EXTRACT:

After a "dimensional jump" the ship ends up in a star system with a blue giant sun, a "rogue moon" (where the mining outpost is located) and a standard-bad-sci-fi-movie-issue asteroid field. The ship is damaged by an asteroid collision and is trapped in the unusually high gravity of the blue giant star.

Damn! Saying all that made me feel dirty. The only way to cleanse my soul is with a . . .

!!!SCIENCE MOMENT!!!:
First, if you were ever unfortunate enough to be on board a spaceship involved in an asteroid collision, you would NOT live to tell the tale. Movies like this always portray asteroids like big boulders, bouncing off the ship. Actually they're more like 1000 ton rifle bullets. The difference in velocity between your ship and the average asteroid is likely to be measured in miles per second. Even a little one would ruin your whole day.

Second, the "high gravity" field they're caught in is crap. Isaac Newton could have explained exactly what they needed to do to establish a nice, stable orbit. The equations are very straightforward and require only a pencil and a piece of paper.

And third, there are blue giant suns. They're much more massive than our sun, which creates greater pressure in their cores which in turn makes them burn much hotter. Which is a real good reason not to get anywhere near them! They put out such intense heat and radiation they make our sun look like a night light. And yet this movie shows the intrepid space paramedics so close to the deadly blue sun that it practically fills the sky, yet it gives off no more light than a lava lamp! WRONG!

There. I feel better.

TASKS AND EXERCISES:
**1.** Decide whether each statement below agrees with the movie review. For each, answer yes or no and quote the words from the review that decide it.
(a) The mining outpost is located on a rogue moon.
(b) According to the review, blue giant suns are less massive than our sun.
(c) The review says a real asteroid would bounce off a ship like a boulder.
**2.** In the movie review, what do the equations for a stable orbit require?
**3.** Write the next part of the movie review, picking up after its final line.

DATASET RECORDS:

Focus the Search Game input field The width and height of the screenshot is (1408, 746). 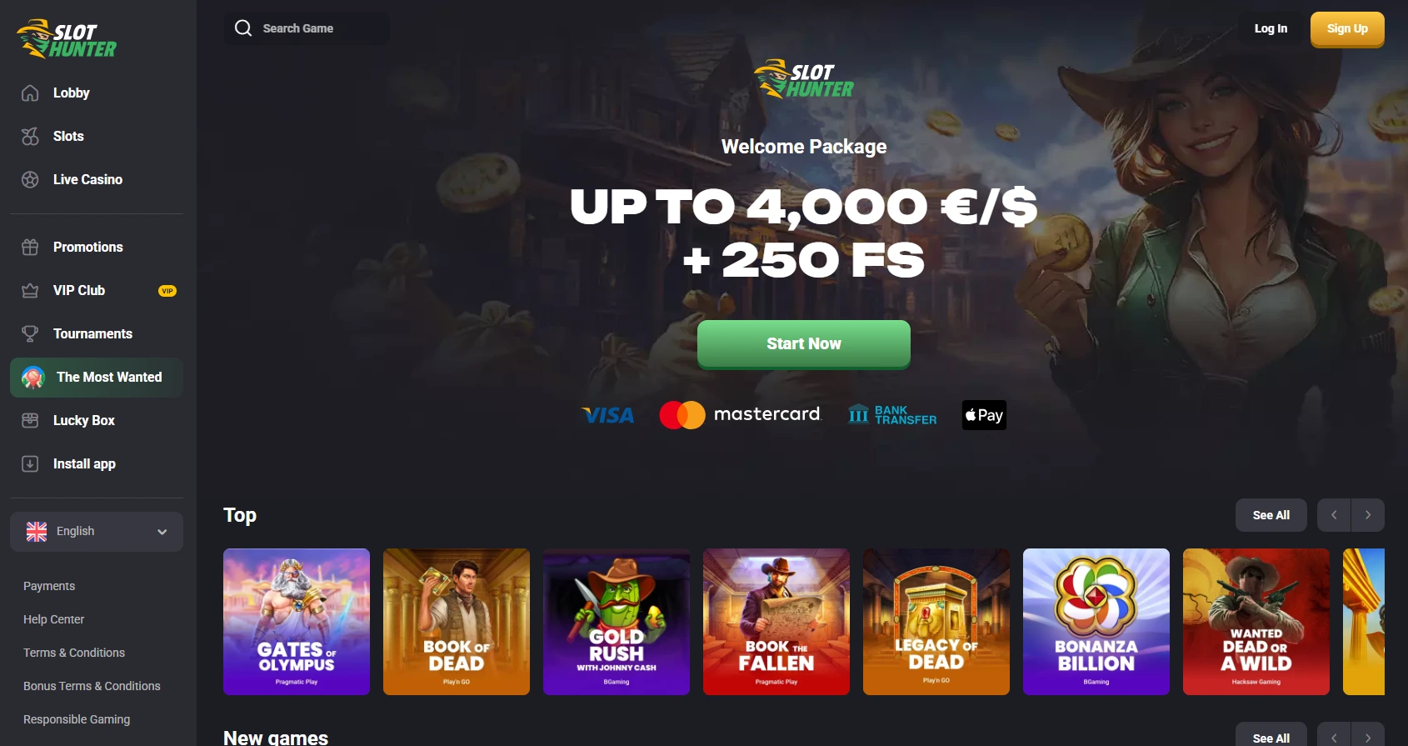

* * *

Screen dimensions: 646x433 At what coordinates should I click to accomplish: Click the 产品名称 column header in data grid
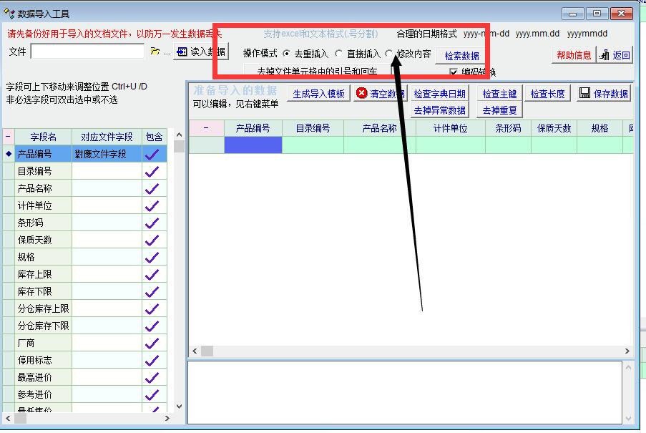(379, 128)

---

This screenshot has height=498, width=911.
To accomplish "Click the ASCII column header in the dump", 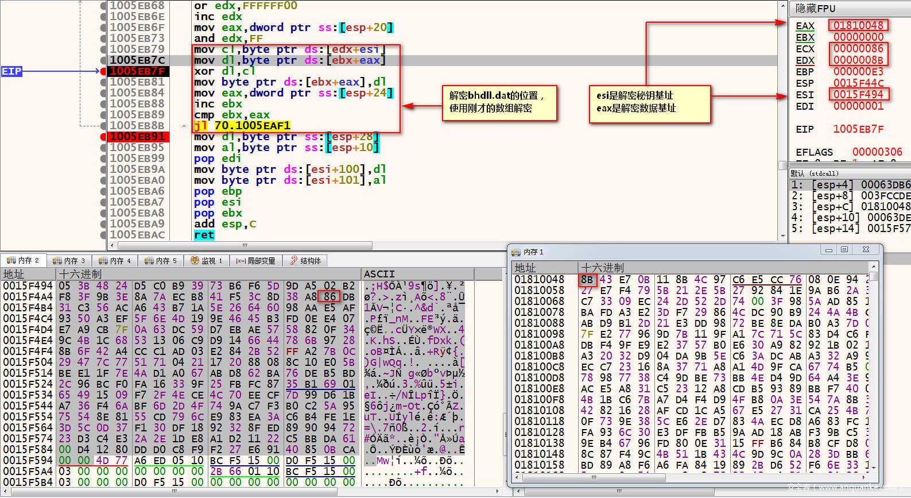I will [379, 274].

RESULTS OF THE EXERCISE:
**1.**
(a) Yes: "a "rogue moon" (where the mining outpost is located)"
(b) No: "They're much more massive than our sun"
(c) No: "Actually they're more like 1000 ton rifle bullets."

**2.** Only a pencil and a piece of paper.

**3.**
A single passenger ship from the mining station docks with the Nightingale. The only passenger, who identifies himself as Troy Larson (Peter Facinelli), is unconscious but quickly recovers and seems perfectly healthy, making you wonder why he called 911 in the first place. It turns out he was mostly looking for a ride. Plus, he's carrying an alien artifact that looks like a penis, seems to be a fountain of youth, but is actually . . .

Enough. I don't want to ruin what little plot there is. This movie is a mess. The story and the characters never develop enough to really be worth your time. Events occur for no apparent reason and without explanation. The audience in the theater with me were yawning, they were so bored. Only twice did they react to anything, and both times it was to laugh at a mildly funny line. The camera work is disjointed and difficult to follow, and half the time the actors mumble their lines so bad you can barely understand what they say.

One thing I was looking forward to was the special effect for an actual stellar supernova, but guess what? If you saw the TV commercial that shows the planet being destroyed by the explosion, YOU SAW THE WHOLE THING! That's it. The ending is so anti-climatic that your first clue the movie is over is when the lights come on in the theater. God, did it suck. I give this waste of time one negative shriek girl.